Wrestler-turned-actor Brick Bronsky started his career with Troma in early 1990 during the filming of the superhero film Sgt. Kabukiman N.Y.P.D. (1991) as the henchman 'Jughead'. Kaufman and Herz enjoyed working with Bronsky so much that they offered him a lead in Class of Nuke 'Em High 2 which was filmed in 1991.

Thinking that Bronsky had good star power, he was brought back for the third film in three different roles (in the trailer, he is credited for four roles) to showcase his acting career in hopes of getting him noticed by more people as the talented actor they thought he was.

During the marketing, Troma advertised him as their own action star, giving him a parade in Cannes and talking about him as if he was just as big as any other action star out there. Despite the advertising to help the film and Bronsky's career, the film did not get noted much out of Troma's fanbase and Bronsky only appeared in a handful of films following the third Nuke 'Em High, often in the henchman role.

===Filming===
Like its immediate predecessor, it was filmed in Los Angeles, California, and not New York City, New York — as in the original, and most in-house Troma Entertainment productions.

==Release==
After having trouble releasing its films with other distributors (Warner Home Video, Fox, Lorimar, etc.), Troma created its own distribution company in 1995 under the label Troma Team Video and Class of Nuke 'Em High 3 was advertised as the company's first major release on VHS. Held back for a year and only released on video, Class of Nuke 'Em High 3 became legendary not for its content, but for what it represented — that the company had taken a huge step forward in labeling and marketing its own films.
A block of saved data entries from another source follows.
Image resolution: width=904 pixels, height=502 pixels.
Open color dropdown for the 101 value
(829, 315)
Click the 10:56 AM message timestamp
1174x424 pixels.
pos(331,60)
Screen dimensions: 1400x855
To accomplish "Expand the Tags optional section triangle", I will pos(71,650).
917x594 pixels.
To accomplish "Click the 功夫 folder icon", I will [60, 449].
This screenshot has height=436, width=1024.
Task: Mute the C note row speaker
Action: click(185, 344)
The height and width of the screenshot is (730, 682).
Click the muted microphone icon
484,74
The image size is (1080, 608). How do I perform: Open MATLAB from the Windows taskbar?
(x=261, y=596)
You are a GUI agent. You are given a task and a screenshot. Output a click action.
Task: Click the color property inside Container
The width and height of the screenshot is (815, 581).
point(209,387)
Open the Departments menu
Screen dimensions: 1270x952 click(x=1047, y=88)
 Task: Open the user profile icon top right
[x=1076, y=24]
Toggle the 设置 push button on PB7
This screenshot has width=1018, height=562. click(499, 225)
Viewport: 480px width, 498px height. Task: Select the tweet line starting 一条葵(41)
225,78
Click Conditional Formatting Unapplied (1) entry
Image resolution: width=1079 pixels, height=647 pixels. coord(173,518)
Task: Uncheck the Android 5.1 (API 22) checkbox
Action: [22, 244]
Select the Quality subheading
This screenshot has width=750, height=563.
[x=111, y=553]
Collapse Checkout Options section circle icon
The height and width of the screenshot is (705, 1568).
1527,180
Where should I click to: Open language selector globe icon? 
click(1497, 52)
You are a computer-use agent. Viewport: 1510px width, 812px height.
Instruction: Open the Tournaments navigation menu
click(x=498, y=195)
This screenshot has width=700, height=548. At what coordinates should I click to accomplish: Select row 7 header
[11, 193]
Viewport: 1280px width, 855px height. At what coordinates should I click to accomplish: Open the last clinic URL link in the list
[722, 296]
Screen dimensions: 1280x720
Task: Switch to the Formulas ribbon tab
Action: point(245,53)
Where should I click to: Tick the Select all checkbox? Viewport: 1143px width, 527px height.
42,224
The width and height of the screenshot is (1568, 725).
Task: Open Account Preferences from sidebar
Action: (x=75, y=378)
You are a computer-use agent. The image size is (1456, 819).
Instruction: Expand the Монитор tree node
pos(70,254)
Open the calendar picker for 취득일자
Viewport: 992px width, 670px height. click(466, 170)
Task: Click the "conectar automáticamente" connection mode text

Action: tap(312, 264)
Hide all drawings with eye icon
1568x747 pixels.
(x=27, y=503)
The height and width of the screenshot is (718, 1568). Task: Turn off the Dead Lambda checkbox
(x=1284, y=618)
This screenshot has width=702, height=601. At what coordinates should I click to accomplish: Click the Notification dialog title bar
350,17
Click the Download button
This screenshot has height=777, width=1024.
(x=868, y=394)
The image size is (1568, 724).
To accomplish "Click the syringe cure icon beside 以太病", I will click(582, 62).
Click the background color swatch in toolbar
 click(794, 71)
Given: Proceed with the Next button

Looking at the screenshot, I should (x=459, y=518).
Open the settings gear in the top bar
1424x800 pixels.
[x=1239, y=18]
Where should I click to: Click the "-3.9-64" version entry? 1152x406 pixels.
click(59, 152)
After a couple of years as one of its biggest sellers, Class of Nuke 'Em High 3 went out of print, and with the decline of video, Troma decided not to re-release it because — despite being highly popular with fans — it felt that the film itself was inferior to some of its other titles.

===Home media===
In the mid-2000s, Troma released a Class of Nuke 'Em High box set, which featured the original 1986 film in the same DVD format it had had since 1997 and Class of Nuke 'Em High 2 which had just recently been released on its own. For years, the box set was the only way of being able to buy the third film on DVD. However, in early 2010, alongside a re-release of the 1986 film by the Troma Retro label, the third film was released separately.

==Reception==
Horror News said, "If you’re a Troma fan, go ahead as this is typical Troma fare that is sure to satiate your inane need for, er, inanity. If you like your Starbucks, wear suspenders, glasses when you don’t need to and think it’s cool to wear a scarf in summer, give this a miss." TV Guide said, "the editing is nonexistent, and the story line is almost impossible to follow. The slipshod nature of CLASS OF NUKE 'EM HIGH 3 can partly be explained by Troma's frugal use of leftover scenes from previous films."